The availability of good medical care tends to vary inversely with the need for the population served. This inverse care law operates more completely where medical care is most exposed to market forces, and less so where such exposure is reduced. The market distribution of medical care is a primitive and historically out-dated social form, and any return to it would further exaggerate the maldistribution of medical resources.

The Inverse Care Law predicted the glaring inequities in our health system that followed the Thatcherite and New Labour reforms of the eighties and nineties — but it also spoke to more general disparities. Outcomes such as life expectancy are highly varied across regions of our country.

Take, for example, England’s two Kensingtons: one, a London borough with the country’s richest street, and the other, a deprived area in Liverpool. In the former, a baby boy can be expected to live up to 13 years longer than his poorer counterpart. The Office for National Statistics have ascribed regional disparities of life expectancy to ‘socioeconomic, environmental (including working conditions), educational and lifestyle factors, which may act throughout the lifetime of those living in the north, and possibly over generations.’ As governments continue to cut public healthcare, the truth of Tudor Hart’s Inverse Care Law is evident.
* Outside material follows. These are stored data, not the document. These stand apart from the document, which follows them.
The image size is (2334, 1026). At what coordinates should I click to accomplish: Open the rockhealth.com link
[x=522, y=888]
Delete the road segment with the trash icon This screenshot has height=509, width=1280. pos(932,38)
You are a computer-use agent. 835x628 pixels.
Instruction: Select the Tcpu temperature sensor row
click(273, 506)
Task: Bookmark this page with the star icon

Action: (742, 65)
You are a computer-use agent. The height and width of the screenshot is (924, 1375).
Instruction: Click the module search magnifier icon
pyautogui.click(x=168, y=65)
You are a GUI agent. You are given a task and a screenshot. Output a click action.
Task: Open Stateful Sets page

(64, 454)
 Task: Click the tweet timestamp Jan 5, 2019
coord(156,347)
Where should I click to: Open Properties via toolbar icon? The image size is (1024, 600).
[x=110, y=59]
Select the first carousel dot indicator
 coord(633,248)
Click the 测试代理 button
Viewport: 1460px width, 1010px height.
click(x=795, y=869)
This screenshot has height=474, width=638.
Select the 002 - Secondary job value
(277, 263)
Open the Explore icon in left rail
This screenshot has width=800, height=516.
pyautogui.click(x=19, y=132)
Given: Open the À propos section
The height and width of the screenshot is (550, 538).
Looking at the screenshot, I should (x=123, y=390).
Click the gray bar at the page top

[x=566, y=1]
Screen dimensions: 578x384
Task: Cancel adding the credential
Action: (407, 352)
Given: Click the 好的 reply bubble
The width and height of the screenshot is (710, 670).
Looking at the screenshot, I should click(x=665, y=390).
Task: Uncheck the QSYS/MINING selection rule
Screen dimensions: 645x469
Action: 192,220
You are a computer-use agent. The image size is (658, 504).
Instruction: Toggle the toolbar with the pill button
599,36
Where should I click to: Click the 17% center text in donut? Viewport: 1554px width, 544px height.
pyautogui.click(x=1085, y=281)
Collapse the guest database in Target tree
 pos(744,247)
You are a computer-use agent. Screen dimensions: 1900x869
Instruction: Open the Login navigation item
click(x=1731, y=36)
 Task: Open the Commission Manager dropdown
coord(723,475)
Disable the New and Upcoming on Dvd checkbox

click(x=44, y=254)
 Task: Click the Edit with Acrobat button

After the Thatcher government closed the mines and destroyed the community that Tudor Hart had spent decades working for, he finally retired to the Gower, South Wales in 1987. There he grew vegetables, pursued his hobby of drawing, and campaigned tirelessly for the NHS, which he believed should be kept away from the market at all costs. Julian Tudor Hart spent his life pursuing a vision of a world without healthcare inequity. It was a world where every person would have a right to their health, where no one died or suffered because of their bank account and where no child’s life expectancy was determined by their postcode. Such a healthcare system, he believed, would be ‘a model for the socialist future of humanity.’